PROBLEMS AND TASKS
(1) In the Science Figured Out passage, how long is the pitch that young researchers are asked to give?
(2) Reproduce the Science Figured Out passage from "Did you know that cancer" up to and including "simple blood sample.".

TEXT PASSAGE

========

Science Figured Out


Scriptie vzw describes the 'Science Figured Out' format on their own website as follows:
Scientists thrive in their trusted environment, whether it's their lab, their office space or the stage at a scientific conference. Science Figured Out takes young researchers out of their comfort zones and places them in front of a camera with a clear assignment: share your passion for research with the general public! Tell us about your research in a clear and convincing 3-minute pitch.

The movies cover a very broad range of topics, but here, we specifically listed the movies of CRIG researchers.

Did you know that cancer researchers draw inspiration from applications such as Amazon, Facebook and even Tinder? Armed with a supercomputer, Celine Everaert, like these applications, processes large amounts of data. Not to sell books or to help people find a date, but to offer cancer patients personalised treatments.

Did you know that 1 in 100 people who develop cancer are under 18 years of age? In order to check whether someone has cancer, a small operation is often still necessary in which a piece of tumour tissue is cut away from the patient to be examined in the laboratory. Ruben Van Paemel and his colleagues are working on a less radical alternative. They want to detect cancer in children in a less painful and faster way: by taking a simple blood sample.

========

DATASET EXTRACT
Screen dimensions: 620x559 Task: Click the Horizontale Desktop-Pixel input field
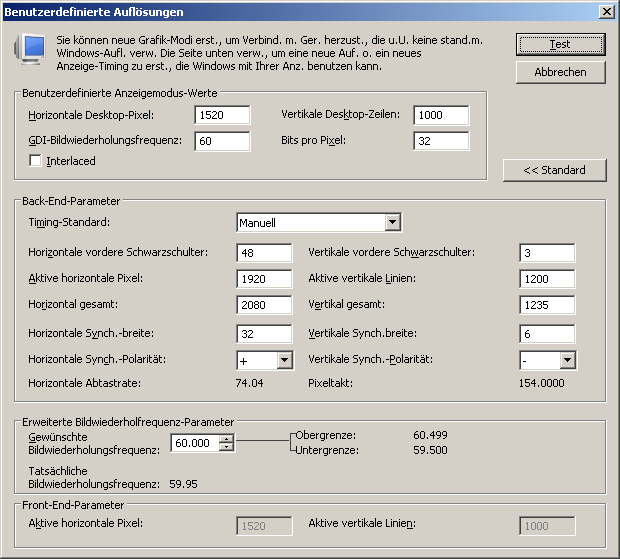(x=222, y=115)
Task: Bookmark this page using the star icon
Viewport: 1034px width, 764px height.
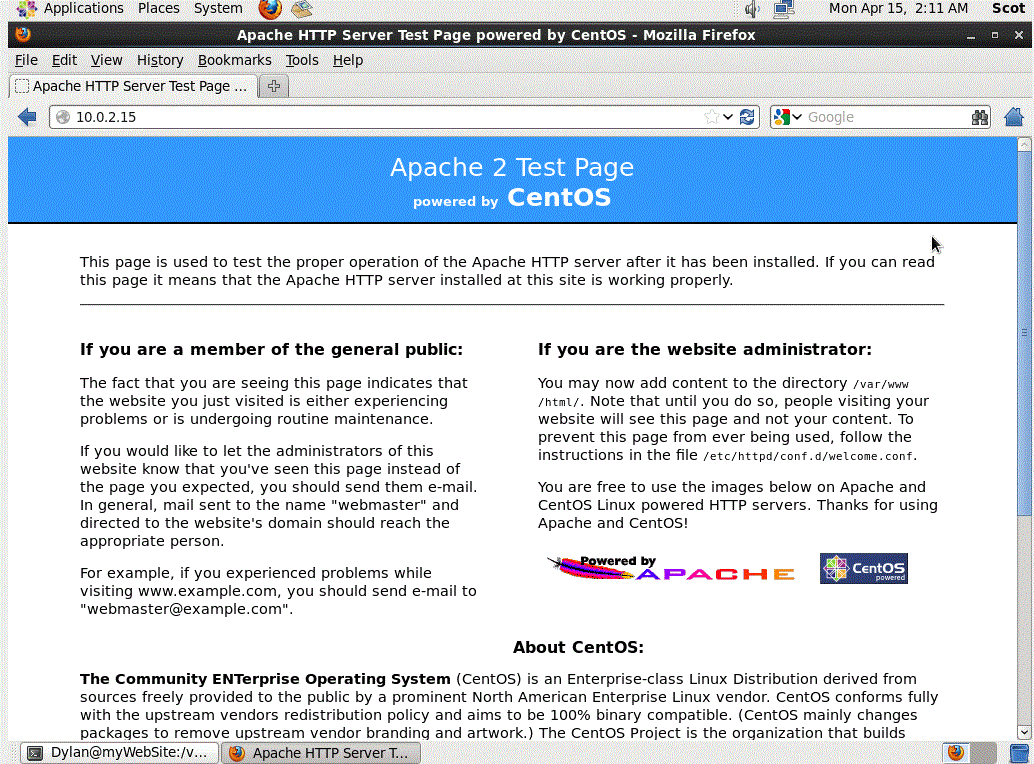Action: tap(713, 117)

========

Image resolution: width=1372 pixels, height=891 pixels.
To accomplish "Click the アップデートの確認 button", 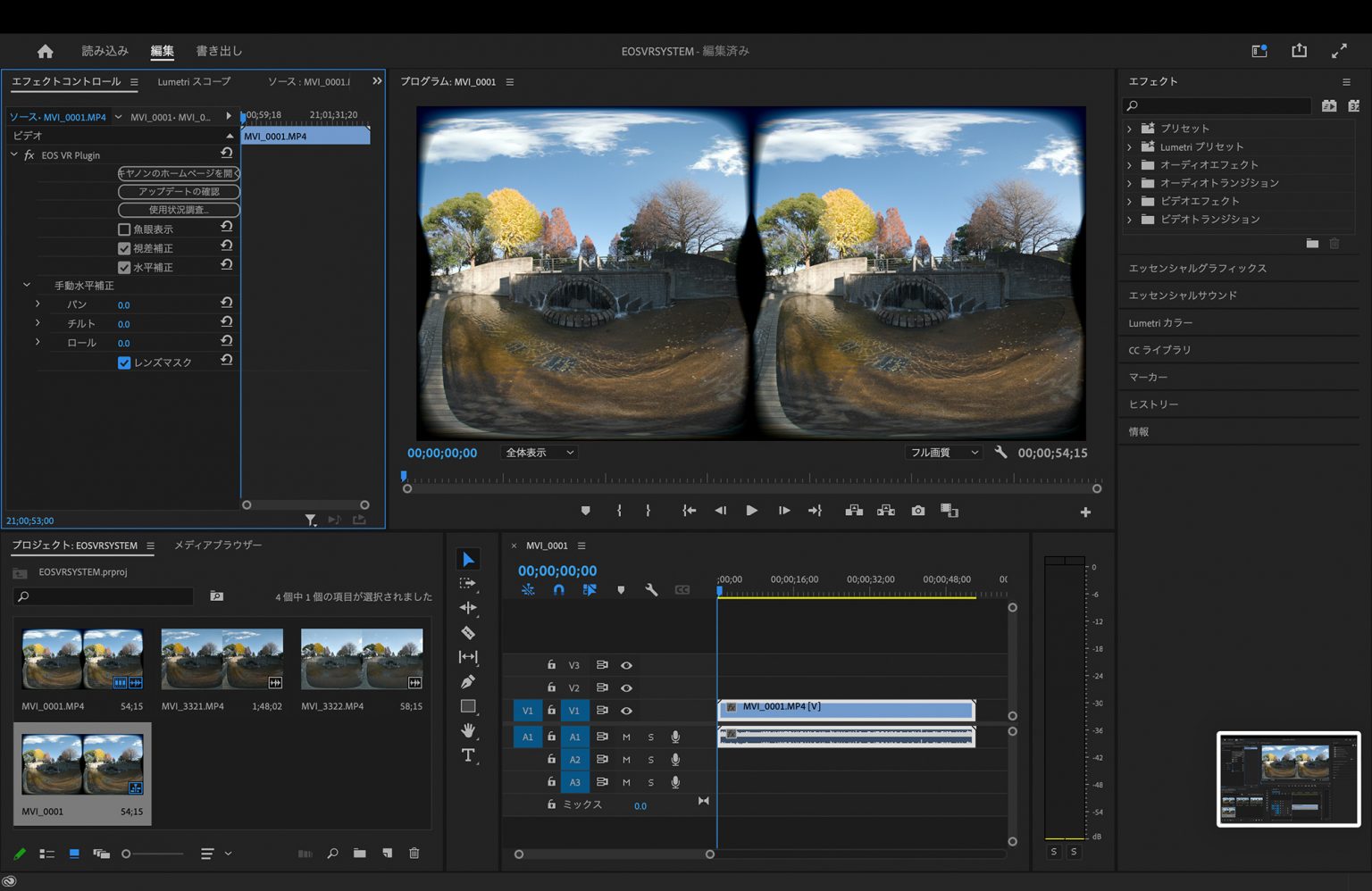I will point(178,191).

========

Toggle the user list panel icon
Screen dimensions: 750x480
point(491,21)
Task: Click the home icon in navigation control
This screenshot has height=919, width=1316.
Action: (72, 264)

========

ANSWERS TO THE PROBLEMS
(1) Three minutes.

(2)
Did you know that cancer researchers draw inspiration from applications such as Amazon, Facebook and even Tinder? Armed with a supercomputer, Celine Everaert, like these applications, processes large amounts of data. Not to sell books or to help people find a date, but to offer cancer patients personalised treatments.

Did you know that 1 in 100 people who develop cancer are under 18 years of age? In order to check whether someone has cancer, a small operation is often still necessary in which a piece of tumour tissue is cut away from the patient to be examined in the laboratory. Ruben Van Paemel and his colleagues are working on a less radical alternative. They want to detect cancer in children in a less painful and faster way: by taking a simple blood sample.